─── SOURCE DATA ───
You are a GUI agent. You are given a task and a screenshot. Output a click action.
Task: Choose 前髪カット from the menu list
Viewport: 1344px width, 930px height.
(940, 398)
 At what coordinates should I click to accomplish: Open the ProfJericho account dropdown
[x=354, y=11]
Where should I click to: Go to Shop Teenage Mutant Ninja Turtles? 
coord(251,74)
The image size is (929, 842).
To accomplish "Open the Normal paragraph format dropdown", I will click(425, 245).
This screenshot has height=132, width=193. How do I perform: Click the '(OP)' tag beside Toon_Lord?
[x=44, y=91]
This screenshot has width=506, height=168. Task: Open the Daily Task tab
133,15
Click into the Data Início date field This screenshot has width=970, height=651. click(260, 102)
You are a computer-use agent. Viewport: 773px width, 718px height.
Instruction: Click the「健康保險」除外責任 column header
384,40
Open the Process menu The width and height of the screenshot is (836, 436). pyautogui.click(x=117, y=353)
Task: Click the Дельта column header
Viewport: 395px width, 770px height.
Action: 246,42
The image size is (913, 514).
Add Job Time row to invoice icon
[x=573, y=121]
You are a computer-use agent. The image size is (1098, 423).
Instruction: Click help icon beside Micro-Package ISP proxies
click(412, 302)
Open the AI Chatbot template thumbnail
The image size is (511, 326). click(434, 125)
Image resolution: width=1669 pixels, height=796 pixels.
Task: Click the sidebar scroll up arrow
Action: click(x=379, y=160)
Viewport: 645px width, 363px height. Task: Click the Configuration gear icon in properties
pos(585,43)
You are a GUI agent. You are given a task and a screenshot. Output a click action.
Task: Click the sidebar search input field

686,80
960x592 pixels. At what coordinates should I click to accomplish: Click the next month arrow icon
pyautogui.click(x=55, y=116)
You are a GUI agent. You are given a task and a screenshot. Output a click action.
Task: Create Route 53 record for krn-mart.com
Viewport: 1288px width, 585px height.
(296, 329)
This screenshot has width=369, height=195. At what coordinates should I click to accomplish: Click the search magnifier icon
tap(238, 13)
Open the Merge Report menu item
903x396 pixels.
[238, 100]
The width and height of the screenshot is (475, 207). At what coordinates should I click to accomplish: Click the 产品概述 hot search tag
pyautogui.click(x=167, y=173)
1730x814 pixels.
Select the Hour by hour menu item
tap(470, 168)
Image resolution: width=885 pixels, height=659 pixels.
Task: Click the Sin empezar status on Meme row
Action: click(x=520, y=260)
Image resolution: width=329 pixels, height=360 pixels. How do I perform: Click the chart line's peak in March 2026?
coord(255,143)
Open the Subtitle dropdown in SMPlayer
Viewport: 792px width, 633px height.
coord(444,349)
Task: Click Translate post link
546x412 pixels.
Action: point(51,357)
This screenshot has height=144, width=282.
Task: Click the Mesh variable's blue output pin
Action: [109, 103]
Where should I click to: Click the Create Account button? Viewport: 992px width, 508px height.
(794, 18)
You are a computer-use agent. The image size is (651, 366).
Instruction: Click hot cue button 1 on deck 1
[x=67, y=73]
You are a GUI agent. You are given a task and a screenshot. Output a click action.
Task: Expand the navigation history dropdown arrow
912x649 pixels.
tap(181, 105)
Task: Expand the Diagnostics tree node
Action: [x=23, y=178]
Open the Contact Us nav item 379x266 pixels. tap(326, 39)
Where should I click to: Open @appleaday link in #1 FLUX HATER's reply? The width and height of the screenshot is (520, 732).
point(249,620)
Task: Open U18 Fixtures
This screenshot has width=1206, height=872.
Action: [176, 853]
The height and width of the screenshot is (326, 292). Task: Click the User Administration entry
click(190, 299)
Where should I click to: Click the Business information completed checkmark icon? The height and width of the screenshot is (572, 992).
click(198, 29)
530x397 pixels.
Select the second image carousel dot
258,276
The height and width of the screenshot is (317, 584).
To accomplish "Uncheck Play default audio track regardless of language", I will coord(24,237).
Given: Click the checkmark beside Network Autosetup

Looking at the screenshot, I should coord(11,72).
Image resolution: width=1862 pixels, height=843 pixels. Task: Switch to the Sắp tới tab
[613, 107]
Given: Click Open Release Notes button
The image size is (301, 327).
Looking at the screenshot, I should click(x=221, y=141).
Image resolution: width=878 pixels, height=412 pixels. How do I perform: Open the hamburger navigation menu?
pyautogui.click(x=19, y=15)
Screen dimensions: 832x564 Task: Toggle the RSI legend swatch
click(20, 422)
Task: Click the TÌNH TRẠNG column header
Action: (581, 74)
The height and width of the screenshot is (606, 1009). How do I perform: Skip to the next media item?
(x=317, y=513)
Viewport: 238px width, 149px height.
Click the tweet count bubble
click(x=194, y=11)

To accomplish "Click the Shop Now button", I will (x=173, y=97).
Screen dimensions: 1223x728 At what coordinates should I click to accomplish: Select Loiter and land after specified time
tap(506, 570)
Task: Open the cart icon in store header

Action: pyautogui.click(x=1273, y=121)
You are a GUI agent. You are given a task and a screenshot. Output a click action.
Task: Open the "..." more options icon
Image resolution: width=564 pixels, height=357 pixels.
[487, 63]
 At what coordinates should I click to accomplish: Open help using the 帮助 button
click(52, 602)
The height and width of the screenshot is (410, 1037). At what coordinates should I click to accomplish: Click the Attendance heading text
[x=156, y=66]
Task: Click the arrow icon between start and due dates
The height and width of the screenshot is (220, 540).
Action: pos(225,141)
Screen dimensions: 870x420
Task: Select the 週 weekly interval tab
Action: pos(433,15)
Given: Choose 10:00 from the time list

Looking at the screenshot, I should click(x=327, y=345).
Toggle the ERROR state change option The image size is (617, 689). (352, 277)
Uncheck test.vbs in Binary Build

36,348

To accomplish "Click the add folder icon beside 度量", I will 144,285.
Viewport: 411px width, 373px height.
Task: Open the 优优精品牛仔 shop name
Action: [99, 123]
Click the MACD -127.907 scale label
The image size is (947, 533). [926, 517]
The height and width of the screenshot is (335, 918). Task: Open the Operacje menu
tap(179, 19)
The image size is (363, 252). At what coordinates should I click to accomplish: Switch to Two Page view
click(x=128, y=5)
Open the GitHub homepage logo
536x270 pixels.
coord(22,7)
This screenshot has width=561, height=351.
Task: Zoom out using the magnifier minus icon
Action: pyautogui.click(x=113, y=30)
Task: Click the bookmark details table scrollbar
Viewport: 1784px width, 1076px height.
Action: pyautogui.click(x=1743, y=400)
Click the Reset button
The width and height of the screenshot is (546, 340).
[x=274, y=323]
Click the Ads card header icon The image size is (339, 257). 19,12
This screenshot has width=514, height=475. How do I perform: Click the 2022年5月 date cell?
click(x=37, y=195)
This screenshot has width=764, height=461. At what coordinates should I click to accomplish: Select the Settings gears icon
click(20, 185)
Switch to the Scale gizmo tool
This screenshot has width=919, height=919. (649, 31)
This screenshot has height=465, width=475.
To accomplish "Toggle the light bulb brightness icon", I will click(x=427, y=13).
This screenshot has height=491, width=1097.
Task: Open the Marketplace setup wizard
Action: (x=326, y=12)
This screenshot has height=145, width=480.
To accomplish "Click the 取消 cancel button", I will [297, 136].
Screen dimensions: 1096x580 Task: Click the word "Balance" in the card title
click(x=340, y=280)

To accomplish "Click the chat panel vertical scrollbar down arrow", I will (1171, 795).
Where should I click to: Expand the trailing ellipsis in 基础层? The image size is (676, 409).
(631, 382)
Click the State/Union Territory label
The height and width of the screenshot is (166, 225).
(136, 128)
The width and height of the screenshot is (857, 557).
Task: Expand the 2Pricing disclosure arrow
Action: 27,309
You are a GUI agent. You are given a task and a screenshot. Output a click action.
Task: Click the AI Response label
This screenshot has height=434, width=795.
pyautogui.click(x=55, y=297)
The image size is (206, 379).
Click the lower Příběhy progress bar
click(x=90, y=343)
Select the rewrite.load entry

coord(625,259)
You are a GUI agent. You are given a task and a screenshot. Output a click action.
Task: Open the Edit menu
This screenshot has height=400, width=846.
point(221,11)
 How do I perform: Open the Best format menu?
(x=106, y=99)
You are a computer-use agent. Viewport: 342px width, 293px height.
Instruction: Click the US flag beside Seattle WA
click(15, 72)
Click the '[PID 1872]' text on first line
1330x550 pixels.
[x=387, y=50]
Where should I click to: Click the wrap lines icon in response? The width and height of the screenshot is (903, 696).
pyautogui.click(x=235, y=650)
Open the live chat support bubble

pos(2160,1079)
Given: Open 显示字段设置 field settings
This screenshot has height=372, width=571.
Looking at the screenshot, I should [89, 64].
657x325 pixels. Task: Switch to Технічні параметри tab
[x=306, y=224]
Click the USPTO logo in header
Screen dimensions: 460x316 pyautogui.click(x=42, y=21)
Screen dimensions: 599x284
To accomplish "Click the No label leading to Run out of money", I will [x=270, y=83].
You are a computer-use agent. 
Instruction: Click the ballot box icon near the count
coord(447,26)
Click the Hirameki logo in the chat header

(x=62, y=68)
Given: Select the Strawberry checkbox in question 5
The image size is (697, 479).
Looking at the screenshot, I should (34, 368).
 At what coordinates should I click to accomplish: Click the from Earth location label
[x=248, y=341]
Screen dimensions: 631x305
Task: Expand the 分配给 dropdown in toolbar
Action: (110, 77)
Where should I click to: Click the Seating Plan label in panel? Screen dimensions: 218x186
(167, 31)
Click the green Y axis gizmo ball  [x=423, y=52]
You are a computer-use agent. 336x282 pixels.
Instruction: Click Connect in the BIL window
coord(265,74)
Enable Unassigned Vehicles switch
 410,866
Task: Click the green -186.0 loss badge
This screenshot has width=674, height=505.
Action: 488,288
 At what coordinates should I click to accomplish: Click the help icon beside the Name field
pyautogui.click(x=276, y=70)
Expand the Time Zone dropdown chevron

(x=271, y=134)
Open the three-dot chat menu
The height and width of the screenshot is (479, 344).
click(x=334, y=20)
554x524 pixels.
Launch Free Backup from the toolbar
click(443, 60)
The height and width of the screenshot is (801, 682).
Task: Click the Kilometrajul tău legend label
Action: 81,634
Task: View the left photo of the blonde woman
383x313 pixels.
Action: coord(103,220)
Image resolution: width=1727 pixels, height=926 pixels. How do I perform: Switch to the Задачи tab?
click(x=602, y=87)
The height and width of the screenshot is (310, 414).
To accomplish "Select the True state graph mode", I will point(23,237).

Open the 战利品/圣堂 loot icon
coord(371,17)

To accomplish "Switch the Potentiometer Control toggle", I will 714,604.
───
■ GOAL OF THE EXERCISE ■
Working from the listing above, pick out every line that has "scrollbar" and copy it.

■ WRITTEN RESPONSE ■
Task: Click the bookmark details table scrollbar
To accomplish "Click the chat panel vertical scrollbar down arrow", I will (1171, 795).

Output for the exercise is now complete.